我在 Codeforces 上遇到一个简单的问题,问题是这样的。我想讨论的不是问题,而是我们使用的语言,在本例中是 Python3 和 Haskell。
具体来说,我的算法有两个版本,一个在 Haskell 中,另一个在 Python3 中。两者都采用函数式编程风格。代码看起来像这样
Python3
from operator import add
from itertools import accumulate
from functools import reduce
def floss(l):
def e(u):
a, b = u
return b if a % 2 == 1 else -b
return map(e, enumerate(l))
def flock(l):
return accumulate(l, add)
def search(l):
b = zip(l, l[1:])
def equal(u):
x, y = u
return x == y
c = any(map(equal, b))
return 'YES\n' if c else 'NO\n'
def main():
t = int(input())
def solution(x):
return search(sorted(list(flock(floss(x)))))
def get():
_ = input()
b = [0] + [int(x) for x in input().split()]
return b
all_data = [get() for _ in range(t)]
all_solution = map(solution, all_data)
print(reduce(add, all_solution))
main()
Run Code Online (Sandbox Code Playgroud)
哈斯克尔
module Main (main) where
import Data.List (sort)
main :: IO ()
main = do
x <- des
putStrLn x
readInts :: IO [Int]
readInts = fmap (map read.words) getLine
flock :: [Int] -> [Int]
flock l = scanr (+) 0 l
floss :: [Int] -> [Int]
floss l = map (e :: (Int, Int) -> Int) $ zip [0..] l where {
e (u, v) = if mod u 2 == 0 then v else -v
}
search :: [Int] -> String
search l = if c then "YES\n" else "NO\n" where {
b = zip l $ tail l;
c = any (\(x, y) -> x == y) b;
}
solution :: [Int] -> String
solution = search.sort.flock.floss
des :: IO String
des = do
io <- readInts
let t = head io
all_data <- sequence $ replicate t $ do
_ <- readInts
b <- readInts
return b
let all_solution = map solution all_data
let output = foldr (++) "" all_solution
return output
Run Code Online (Sandbox Code Playgroud)
两者在算法上比较相同。事实上,Python3 通过了高复杂度的测试用例,而 Haskell 代码却不能。我想知道为什么我在 Haskell 中的代码运行速度比 Python3 慢,我想知道 Haskell 的操作导致了错误。我发现可疑的一件事是我的 Haskell 代码的内存使用量比 Python3 代码高得多(2-8 倍)。
我最近才开始学习FP,所以帖子中可能犯了一些错误。
更新 #1:我发现可能对 bug 检测有用的一件事是 Haskell 代码中的let output = foldr (++) "" all_solution. 在更糟糕的代码中,我使用了foldl而不是foldr,这使得代码变得非常慢。我认为这可能会使错误检测任务变得更容易一些。
Dan*_*ner 10
从分析来看,大部分时间都花在了readInts。一个非常愚蠢的重新实现,在我的测试中不会调用read已经使程序速度增加三倍的全部开销:
readIntDumb :: String -> IO Int
readIntDumb = go 0 1 where
go n sgn [] = pure (sgn * n)
go n sgn (c:cs) = case c of
'-' -> go n (negate sgn) cs
d | '0' <= d && d <= '9' -> go (10*n + fromEnum d - fromEnum '0') sgn cs
_ -> fail "whoops"
Run Code Online (Sandbox Code Playgroud)
转向ByteString-basedIO会得到另一个因数 2:
import Data.ByteString.Char8 (ByteString)
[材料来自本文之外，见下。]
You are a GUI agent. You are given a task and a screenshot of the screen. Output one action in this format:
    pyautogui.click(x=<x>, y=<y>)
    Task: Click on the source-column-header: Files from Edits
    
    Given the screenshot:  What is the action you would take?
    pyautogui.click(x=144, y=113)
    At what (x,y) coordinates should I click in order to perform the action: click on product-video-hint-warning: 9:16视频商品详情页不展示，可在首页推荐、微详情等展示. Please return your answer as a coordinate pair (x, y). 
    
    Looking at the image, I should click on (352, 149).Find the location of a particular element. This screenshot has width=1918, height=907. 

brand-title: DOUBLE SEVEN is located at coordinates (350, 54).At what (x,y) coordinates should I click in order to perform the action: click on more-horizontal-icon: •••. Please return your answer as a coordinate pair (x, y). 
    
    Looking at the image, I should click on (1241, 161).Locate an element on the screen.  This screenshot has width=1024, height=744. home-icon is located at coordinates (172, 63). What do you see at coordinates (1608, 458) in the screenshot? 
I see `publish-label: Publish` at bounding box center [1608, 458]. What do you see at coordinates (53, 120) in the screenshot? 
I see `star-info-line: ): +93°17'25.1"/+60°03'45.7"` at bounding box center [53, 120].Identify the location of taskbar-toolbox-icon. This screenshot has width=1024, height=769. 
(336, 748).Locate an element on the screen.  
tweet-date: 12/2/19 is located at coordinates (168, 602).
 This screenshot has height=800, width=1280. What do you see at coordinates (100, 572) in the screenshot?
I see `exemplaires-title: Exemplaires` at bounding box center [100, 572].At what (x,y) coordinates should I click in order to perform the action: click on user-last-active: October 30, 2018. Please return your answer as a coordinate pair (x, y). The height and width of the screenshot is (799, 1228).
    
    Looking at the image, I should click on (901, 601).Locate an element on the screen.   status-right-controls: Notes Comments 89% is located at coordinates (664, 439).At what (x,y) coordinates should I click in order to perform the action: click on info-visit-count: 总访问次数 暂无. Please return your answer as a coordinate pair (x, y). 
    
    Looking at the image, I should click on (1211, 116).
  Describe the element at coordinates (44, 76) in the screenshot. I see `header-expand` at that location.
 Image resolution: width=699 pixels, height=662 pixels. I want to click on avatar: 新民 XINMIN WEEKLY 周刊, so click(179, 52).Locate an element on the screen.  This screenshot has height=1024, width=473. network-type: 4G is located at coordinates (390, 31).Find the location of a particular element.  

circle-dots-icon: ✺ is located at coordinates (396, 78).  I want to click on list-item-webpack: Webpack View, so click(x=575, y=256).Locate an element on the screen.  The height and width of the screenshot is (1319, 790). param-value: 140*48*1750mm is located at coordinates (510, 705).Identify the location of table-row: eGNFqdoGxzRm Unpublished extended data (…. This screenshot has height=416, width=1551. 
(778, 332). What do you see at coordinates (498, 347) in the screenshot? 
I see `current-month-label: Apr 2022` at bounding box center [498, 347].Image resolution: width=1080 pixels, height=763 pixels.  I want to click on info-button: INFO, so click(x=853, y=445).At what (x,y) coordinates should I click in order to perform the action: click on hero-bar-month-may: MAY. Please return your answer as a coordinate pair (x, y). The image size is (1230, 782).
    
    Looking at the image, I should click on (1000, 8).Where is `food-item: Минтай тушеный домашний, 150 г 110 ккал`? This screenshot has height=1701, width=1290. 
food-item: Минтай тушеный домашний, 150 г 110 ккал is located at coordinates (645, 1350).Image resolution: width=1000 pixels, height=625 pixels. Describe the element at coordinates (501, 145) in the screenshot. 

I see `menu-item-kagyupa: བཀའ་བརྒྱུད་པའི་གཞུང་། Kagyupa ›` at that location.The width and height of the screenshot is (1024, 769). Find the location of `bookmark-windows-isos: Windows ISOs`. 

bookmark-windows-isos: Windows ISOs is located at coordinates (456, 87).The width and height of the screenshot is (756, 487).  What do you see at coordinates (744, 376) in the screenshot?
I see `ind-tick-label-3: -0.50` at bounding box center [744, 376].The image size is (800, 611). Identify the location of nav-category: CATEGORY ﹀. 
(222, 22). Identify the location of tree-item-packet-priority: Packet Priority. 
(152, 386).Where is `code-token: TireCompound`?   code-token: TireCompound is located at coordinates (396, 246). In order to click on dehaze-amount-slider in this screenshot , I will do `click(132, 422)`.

import qualified Data.ByteString.Char8 as BS8
readIntsBS :: ByteString -> [Int]
readIntsBS bs = case BS8.readInt bs of
Nothing -> []
Just (n, bs') -> n : readIntsBS (BS8.dropWhile isSpace bs')
readInts :: IO [Int]
readInts = readIntsBS <$> BS8.getLine
Run Code Online (Sandbox Code Playgroud)
此时,分析显示大约一半的运行时间是由于sort. 切换到nubInt速度会提高很多:
import Data.Containers.ListUtils
search l = if nubInt l /= l then "YES" else "NO"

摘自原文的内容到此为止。